Sedangkan Idris dituntut enam bulan, sementara Adam Damini, Muhamad Munir, dan Dani bin Misra masing-masing dituntut lima bulan penjara.
Sidang yang dikawal ketat ratusan personil Polisi dan TNI tersbut secara serentak dimulai sekitar pukul 09.30 WIB di tiga ruangan sekaligus yakni ruang sidang utama, ruang III dan ruang IV.
Di ruang utama, dipimpin majelis hakim diketuai Cipta Sinuraya, dengan JPU Dirja, SH dan empat terdakwa Saad, Yusuf Abidin, Adam Damini, Yusri dan Muhamad Rohidin. Di ruang sidang III dipimpin majelis hakim diketuai Rasminto, SH dengan JPU Mad Yunus, SH dan menghadirkan terdakwa Dani, KH Ujang Muhamad, dan Ki Endang.
Sementara di ruang IV, dihadirkan terdakwa Idris , KH Munir, Ujang, dan Muhammad, dengan JPU Saeful Bahri, SH, dan dipimpin majelis hakim diketuai Agoeng Rahardjo, SH.
Dalam sidang yang dipenuhi keluarga dan kerabat terdakwa tersebut, seluruh terdakwa oleh JPU dinyatakan terbukti bersalah melanggar dakwaan subsider,dan dakwaan primernya tidak terbukti.
Seluruh terdakwa oleh JPU dinyatakan melanggar pasal 170 dan 160 KUHP,hanya terdakwa Idris oleh JPU yang dituding melanggar Undang-undang Darurat tahun 1951.

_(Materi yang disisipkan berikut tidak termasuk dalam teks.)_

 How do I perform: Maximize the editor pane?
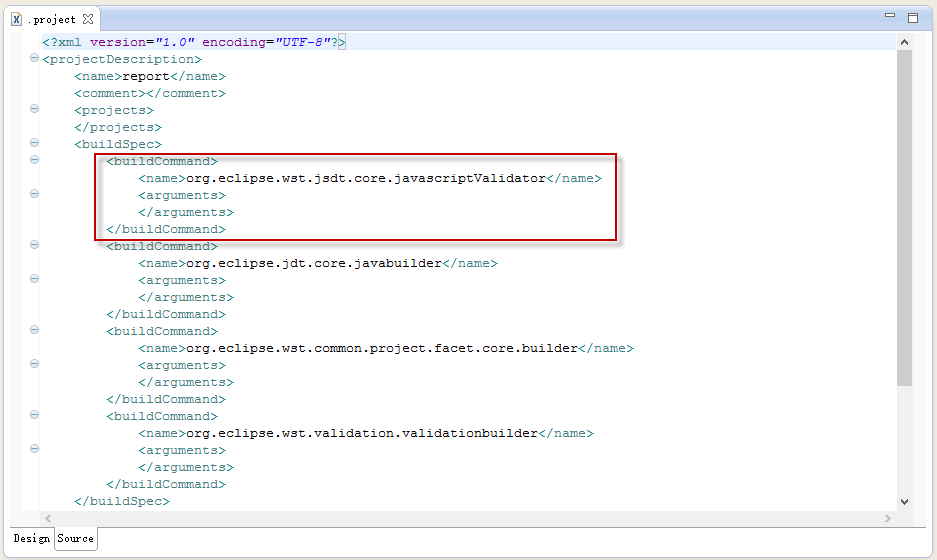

Di ruang sidang utama yang menghadirkan terdakwa KH Ujang, yang dituding sebagai tokoh sentral kasus bentrokan Cikeusik,yang dipimpin hakim Rasminto,dengan JPU M Yunus,terdakwa oleh JPU dinyatakan bersalah telah menggerakan masyarakat untuk melakukan pembubaran Jemaat Ahmadiyah yang markasnya berada di rumah Suparman,kampung Pendeuy,Desa Umbulan,Kecamatan Cikeusik,Pandeglang.
Melalui SMS yang tersebar ke hampir seluruh masyrakat Pandeglang dan sekitarnya,ataupun meneriakkan Takbir,sehingga membangkitkan semangat masyarakat untuk mebubarkan Ahmadiyah.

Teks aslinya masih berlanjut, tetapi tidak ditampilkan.